Accepted for/Published in: Journal of Medical Internet Research
Date Submitted: Dec 12, 2024
Date Accepted: May 2, 2025
Adoption of a Digital Health Tool for Opioid Use Disorder Treatment in Primary Care: Facilitators and Challenges
ABSTRACT
Background:
The United States is facing an opioid overdose epidemic resulting in an unprecedented number of preventable deaths. The use of medications including buprenorphine and methadone have proven effective for opioid use disorder (OUD), but many patients struggle to stay in treatment. Novel solutions, such as digital health tools, offer options to increase retention in treatment, maximize treatment benefits, and prevent overdose deaths.
Objective:
Using a mixed methods approach, we investigated facilitators and barriers to utilization of a third-party digital health platform called Opioid Addiction Recovery Support (OARS) to aid OUD treatment engagement and adherence in a primary care setting.
Methods:
Patient and provider utilization of OARS was observed for ten months and summarized using descriptive statistics. Differences in utilization were assessed using Wilcoxon signed rank tests. Additionally, key informant interviews were conducted with providers that prescribe medication for opioid use disorder (MOUD) and their support staff to understand the facilitators and barriers to implementation.
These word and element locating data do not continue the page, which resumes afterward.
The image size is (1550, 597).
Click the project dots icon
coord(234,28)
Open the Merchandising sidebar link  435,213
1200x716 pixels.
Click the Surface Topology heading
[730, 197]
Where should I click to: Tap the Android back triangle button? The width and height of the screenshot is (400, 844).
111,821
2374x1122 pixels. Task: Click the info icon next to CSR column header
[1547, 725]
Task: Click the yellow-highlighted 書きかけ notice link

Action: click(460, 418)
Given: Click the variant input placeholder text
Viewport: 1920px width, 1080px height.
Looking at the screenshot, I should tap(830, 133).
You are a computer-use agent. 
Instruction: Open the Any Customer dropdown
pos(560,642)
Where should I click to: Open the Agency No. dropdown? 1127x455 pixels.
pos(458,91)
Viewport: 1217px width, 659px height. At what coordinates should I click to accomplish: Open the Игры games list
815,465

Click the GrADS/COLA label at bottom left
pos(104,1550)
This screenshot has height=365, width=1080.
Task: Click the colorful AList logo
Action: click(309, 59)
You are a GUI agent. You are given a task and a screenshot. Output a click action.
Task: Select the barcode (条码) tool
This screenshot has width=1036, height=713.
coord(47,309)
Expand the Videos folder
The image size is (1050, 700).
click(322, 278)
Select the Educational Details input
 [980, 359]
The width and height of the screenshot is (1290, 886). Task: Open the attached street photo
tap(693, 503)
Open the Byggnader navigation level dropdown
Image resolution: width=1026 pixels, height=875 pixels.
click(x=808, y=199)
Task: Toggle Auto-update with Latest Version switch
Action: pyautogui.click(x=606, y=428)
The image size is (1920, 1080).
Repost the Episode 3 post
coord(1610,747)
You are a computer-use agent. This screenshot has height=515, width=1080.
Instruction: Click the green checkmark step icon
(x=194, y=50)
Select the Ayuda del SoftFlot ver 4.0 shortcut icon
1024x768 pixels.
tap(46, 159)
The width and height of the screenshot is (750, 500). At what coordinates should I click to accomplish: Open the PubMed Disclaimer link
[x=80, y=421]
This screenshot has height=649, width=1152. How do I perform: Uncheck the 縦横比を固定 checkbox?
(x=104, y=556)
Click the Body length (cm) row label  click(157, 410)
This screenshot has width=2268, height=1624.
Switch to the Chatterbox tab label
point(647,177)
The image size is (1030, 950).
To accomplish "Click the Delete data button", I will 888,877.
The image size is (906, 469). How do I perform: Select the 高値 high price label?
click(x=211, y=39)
Qualitative data were analyzed using a Coding Reliability Thematic Analysis approach.
Results:
Among 205 MOUD patients invited to use OARS, 158 patients signed up and 60 used it more than once. Patients whose provider had entered their information into OARS viewed test results (p<0.05), progress (p<0.01), and educational content (p<0.05) more days than patients without information in OARS. There was no difference in OARS utilization for patients who were and were not actively engaged in MOUD treatment. Providers and support staff reported that OARS increased patient-provider communication and allowed patients to better track their overall MOUD treatment. They also recognized challenges in integrating OARS with the electronic health record (EHR).
Conclusions:
Findings from this study suggest that digital health tools can be beneficial for both patients and providers because they have the potential to increase patient-provider communication, support patients’ ability to track their own progress, and enhance providers’ ability to identify patients at risk for relapse. The primary barrier to utilization for providers was the lack of integration between OARS and the EHR. Future research is needed to determine ways to routinize use of digital health tools in MOUD treatment, primarily by solving technical and organizational challenges associated with EHR integration. Findings show digital health tools do not diminish outcomes when implemented in opioid treatment clinics.